Some regional experts and U.S. politicians say the move will hurt the moderate rebels.

Charles Lister, an analyst at the Middle East Institute and author of several studies on the moderate rebels, tweeted: “Moscow will be delighted. Russia’s biggest, most important target was U.S.-vetted FSA groups. We just killed them off.”

Joshua Landis, director of the Center for Middle East Studies at the University of Oklahoma, agrees the move may well mark the end of the rebellion. “The cutoff of CIA funding for Syria's rebels is the raggedy ending of America's failed regime-change policy in Syria and the region at large,” he told VOA.

'Stupid wars'

Landis says there should be no surprise at the decision. “President Trump called the wars in the Middle East stupid wars, during his campaign. He called America's policy of regime change a ‘failed policy.’ This is his effort to concentrate narrowly on eliminating ISIS and ending Washington's effort to drive Assad from power by force of arms. He believes that working with the Russians, the United States, will destroy ISIS more quickly.”

Lindsey Graham, a Republican senator and backer of the Syrian rebels from the start, views the development as a setback for the U.S. He tweeted: “a big loss for: 1) Syrians who have been relentlessly attacked by Assad, 2) Our Arab partners, 3) U.S. standing in the Middle East.”

Russia, which backs Assad, has long urged the U.S. to stop supplying arms to the rebels, arguing they are terrorists.

Rebels fear that it will now be open season on them in the north of the country and in parts of the southwest, where the Lebanese Shi’ite militia Hezbollah has said it is preparing to launch an offensive along the Lebanon-Syrian border.

FILE - Free Syrian Army fighters help a fellow fighter, who was injured during fighting near Qabasin town, northern Syria, Jan. 12, 2017.
FILE - Free Syrian Army fighters help a fellow fighter, who was injured during fighting near Qabasin town, northern Syria, Jan. 12, 2017.

“The regime will increase the rate of military operations to achieve greater control over rebel territory and the intransigence will increase of an emboldened Assad so that no just or comprehensive and lasting solution to the war will be reached,” predicts Salim Idris, a former top commander of the Free Syrian Army.
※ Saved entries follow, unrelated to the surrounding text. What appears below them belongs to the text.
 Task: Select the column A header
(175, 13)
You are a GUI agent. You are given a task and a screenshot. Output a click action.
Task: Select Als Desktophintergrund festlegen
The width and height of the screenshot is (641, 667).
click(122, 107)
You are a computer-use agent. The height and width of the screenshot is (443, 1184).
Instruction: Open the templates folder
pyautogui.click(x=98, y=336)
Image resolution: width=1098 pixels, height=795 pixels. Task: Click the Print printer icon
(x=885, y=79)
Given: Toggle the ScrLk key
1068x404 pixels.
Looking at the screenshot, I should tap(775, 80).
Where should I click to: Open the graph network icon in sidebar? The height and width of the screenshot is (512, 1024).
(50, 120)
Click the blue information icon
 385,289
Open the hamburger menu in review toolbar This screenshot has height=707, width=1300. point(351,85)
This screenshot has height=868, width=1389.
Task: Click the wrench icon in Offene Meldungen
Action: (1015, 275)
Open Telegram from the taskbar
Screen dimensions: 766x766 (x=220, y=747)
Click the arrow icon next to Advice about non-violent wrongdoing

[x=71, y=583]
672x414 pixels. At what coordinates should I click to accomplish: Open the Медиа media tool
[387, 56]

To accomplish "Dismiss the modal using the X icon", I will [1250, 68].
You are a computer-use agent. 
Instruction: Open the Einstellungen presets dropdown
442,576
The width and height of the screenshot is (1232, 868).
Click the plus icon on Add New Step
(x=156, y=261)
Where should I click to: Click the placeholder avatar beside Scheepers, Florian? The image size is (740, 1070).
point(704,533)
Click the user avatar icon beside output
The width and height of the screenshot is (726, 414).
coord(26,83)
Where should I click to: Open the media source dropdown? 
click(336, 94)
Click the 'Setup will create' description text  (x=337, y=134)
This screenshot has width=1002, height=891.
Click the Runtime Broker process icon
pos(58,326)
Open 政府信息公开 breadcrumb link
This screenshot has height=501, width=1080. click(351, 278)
“The reasons for the conflict will continue to exist, violence will not stop and that is interests of al-Qaida and other terrorist groups that thrive in conditions of chaos,” Idris told VOA.

Trickle of arms

For Idris and other rebels the cutting off of supplies takes away any remaining leverage they and Western powers may have had in negotiations to end the multifaceted conflict that’s left up to half-a-million Syrians dead, six million internally displaced and forced five million to flee the country.

Even before Trump’s decision to end the weapons program for the FSA and other militias, the rebels had been receiving only a trickle of U.S. arms and ammunition from the agency — little more than just enough to keep them going.

And that was the case even before Donald Trump entered office this year.

The U.S. scaled back the CIA program in late 2015 as a Russian-backed government offensive started north of Aleppo. Former U.S. officials say Obama feared that increasing supplies to the rebels — especially anti-aircraft missiles — would drag the U.S. deep into a quagmire and risked triggering a confrontation between the U.S. and Russia.

At the time, U.S. policymakers also were grappling with the failure of an additional American train-and-equip program aimed at mustering a rebel army to focus not on Assad but on Islamic State.

Few moderate or Islamic rebel factions were prepared to switch their attention to IS, arguing their priority enemy had to remain the government in Damascus. Volunteers were few in number and 60 recruits who had graduated were sent inside Syria as a vanguard but they were routed by an al-Qaida affiliate.

Now, in the wake of the Trump decision, FSA units will face stark choices. They will be even more at the mercy of Turkey and Gulf states for supplies.